- Uralipatti Location in Tamil Nadu, India Uralipatti Uralipatti (India)
- Coordinates: 10°14′40″N 78°16′50″E﻿ / ﻿10.24444°N 78.28056°E
- Country: India
- State: Tamil Nadu
- District: Dindigul

Population (2001)
- • Total: 3,662

Languages
- • Official: Tamil
- Time zone: UTC+5:30 (IST)
- PIN: 624402
- Vehicle registration: TN-57
- Coastline: 0 kilometres (0 mi)
- Nearest city: Madurai, Dindigul, Natham
- Sex ratio: 984 ♂/♀
- Literacy: 1871%
- Lok Sabha constituency: Dindigul
- Climate: semi hills area (Köppen)
- Avg. summer temperature: 40 °C (104 °F)
- Avg. winter temperature: 12 °C (54 °F)

= Uralipatti =

Uralipatti is a Panchayat village in Natham taluk, Dindigul district, Tamil Nadu, India. Its population was 3662 in 2001.

Your instructions.
Can you pick up the Uralipatti village entry after its last sentence and continue it?

Data shown.
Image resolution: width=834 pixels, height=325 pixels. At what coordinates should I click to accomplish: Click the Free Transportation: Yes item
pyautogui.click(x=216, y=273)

Written response.
==Industry==
The main income of the village is derived from agriculture; crops such as cotton or rice are commonly grown.

==Demographics==
As of 2001 India census, Uralipatti had a population of 3662 consisting of 1846 (50.41 %) males and 1816 (49.59%) females. In Uralipatti, 1871 citizens are considered literate (males 59.5%, females 61.46%) with an average literacy rate of 51.09%. This is less than the national average of 59.5%. Demographics indicate that 12.31% of the population is under 6 years of age.

==Culture==
The Tamil culture is Pandiya's era and the language style is different from other districts. Uralipatti has a Muthalamman Temple which conducts annual rituals that are famous in the village. The festivals during the season include people performing various activities to Amman viz – Pal Kodam, carrying fire pots, etc. In and around Uralipatti there are a considerable number of Muslims. The Christian population is comparatively low.
Churches, Masjid are available. All festivals are celebrated well with people of Uralipatti.

==Schools==
- Panchayat Primary School, Uralipatti, is the oldest school in Natham taluk (More than 100 Years Old).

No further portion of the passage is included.